O Jardim Gonzaga

 A cidade de São Carlos fica a 230km da capital do estado de São Paulo e conta com mais de 220 mil habitantes. É sede de duas universidades públicas e também abriga grande número de empresas e indústrias multinacionais, sendo hoje importante polo tecnológico, educacional e industrial do Brasil. Em 2011, ganhou o título oficial de Capital Nacional da Tecnologia e também é chamada de Vale do Silício Brasileiro e Capital do Conhecimento. A área fronteiriça do perímetro urbano abriga, no entanto, bolsões de pobreza com altos índices de violência, desemprego, drogas e baixa escolaridade.

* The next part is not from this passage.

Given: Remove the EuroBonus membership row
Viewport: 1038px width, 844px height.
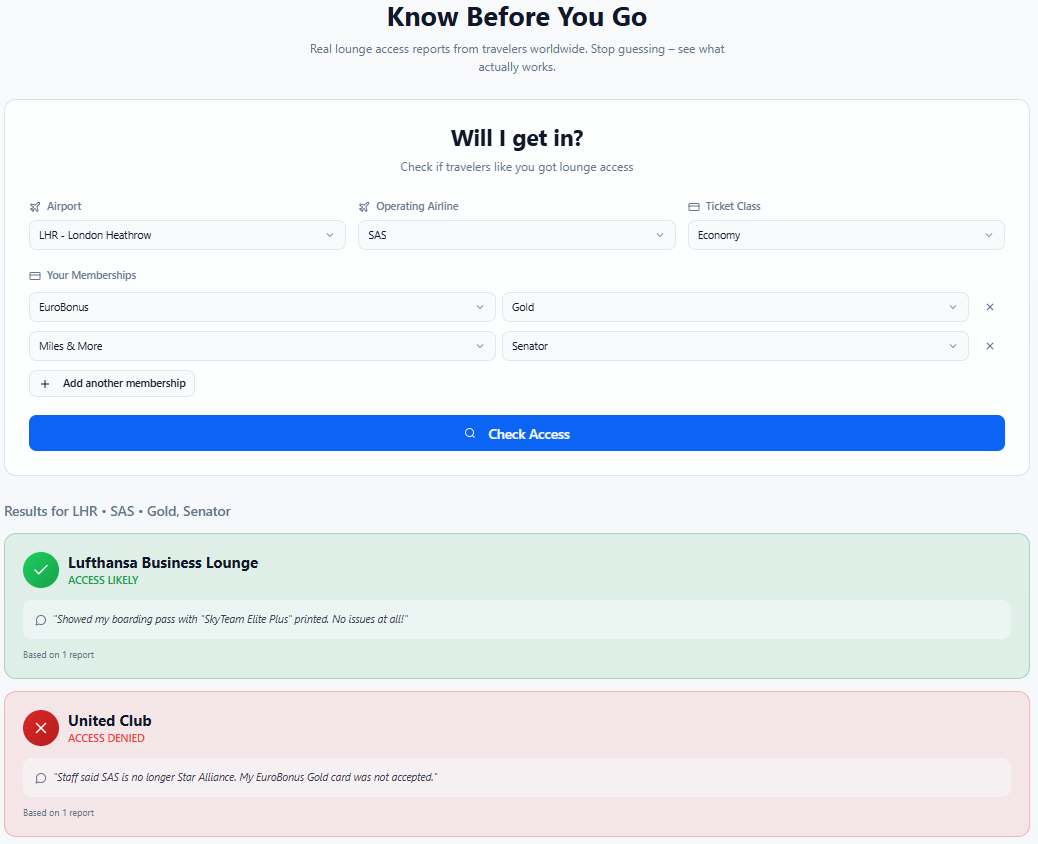Looking at the screenshot, I should pyautogui.click(x=990, y=307).
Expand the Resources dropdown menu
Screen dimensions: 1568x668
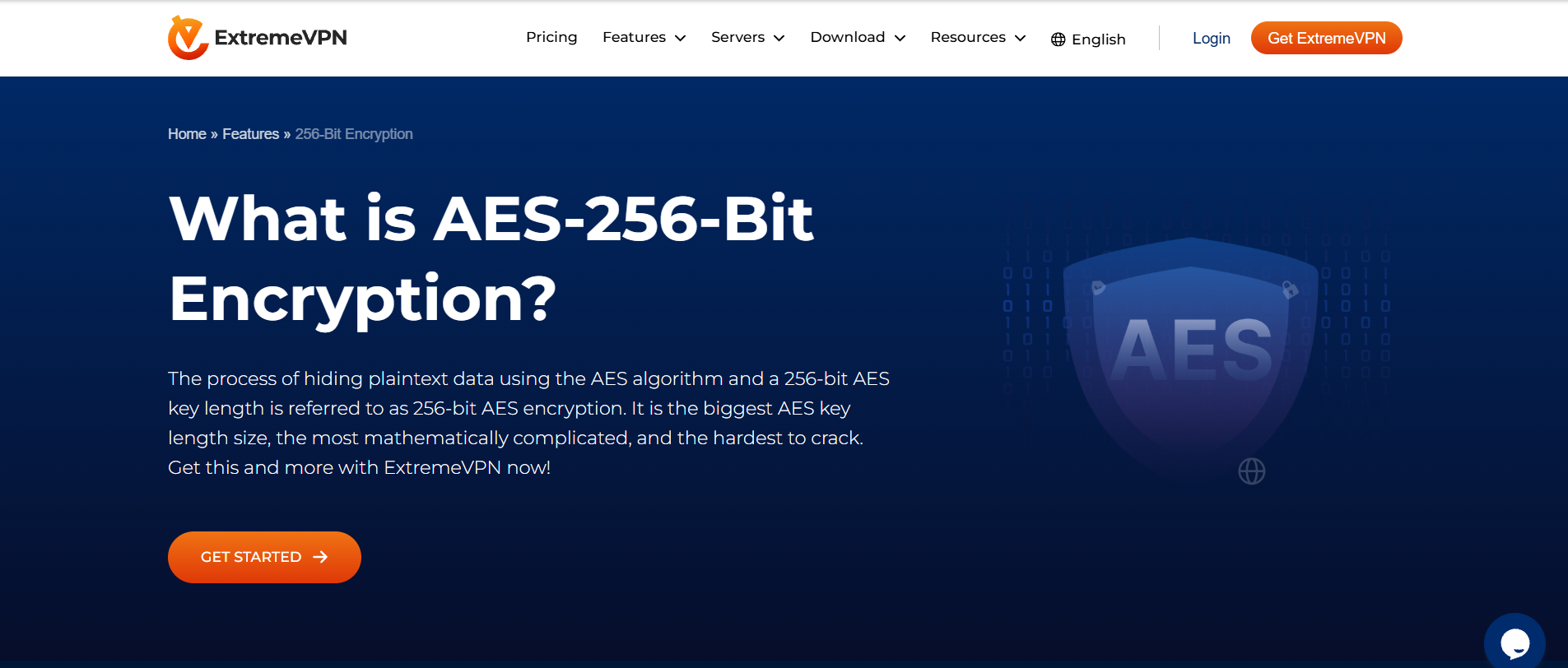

A ocupação da área sul da cidade de São Carlos por trabalhadores pobres já tinha marcada a segregação através da linha férrea que atravessa a cidade. Ao longo da segunda metade do século XX essa área foi palco da expansão urbana periférica que tem como produto final, limítrofe às encostas e relevos do município, os bairros do Cruzeiro do Sul, Monte Carlo, Madre Cabrini, Pacaembu e Jardim Gonzaga.

 

Diferentemente de outros loteamentos populares que surgiram em São Carlos a partir da década de 1950, destinados aos trabalhadores urbanos de baixa renda empregados na indústria local, a ocupação de terras que viria a ser reconhecida como “a favela do Gonzaga” abrigou especialmente migrantes e trabalhadores desempregados que não podiam arcar com o custo do aluguel em outras regiões da cidade. Constituído nas encostas do Jardim Pacaembu, sem infraestrutura urbana alguma, o Gonzaga não se formou historicamente como um bairro operário tradicional, mas atraiu principalmente a população mais carente do município, a qual foi ocupando com barracos e produzindo com grandes dificuldades este novo espaço urbano, que seria então reconhecido como um local em que predominava um modo de vida precário, e que representava portanto uma “vergonha para a cidade”. De forma complexa, os mecanismos sociais representados pela violência simbólica e pela vulnerabilidade política atuaram de maneira articulada desde o início da história do Gonzaga até seus dias atuais, a partir da conjugação entre a condição de pobreza de seus moradores, as representações sociais estigmatizadas e repercutidas pela opinião pública ao longo das décadas (inicialmente vinculada às precárias condições locais de vida e de higiene e mais recentemente ligada à expansão da criminalidade no bairro), e as formas populistas e clientelistas de manipulação política utilizados recorrentemente pelo Estado, imprimindo sua importância na obtenção ou não obtenção de recursos materiais e simbólicos, nas formas de sociabilidade locais instituídas no bairro, na organização política e coletiva de seus moradores e, por fim, na manutenção das desigualdades sociais. (TAFURI, D. M. A experiência educativa da gestão de um banco comunitário na periferia de São Carlos/ SP. Dissertação (Mestrado) – Programa de Pós-Graduação em Educação, Universidade Federal de São Carlos, São Carlos, 2014.)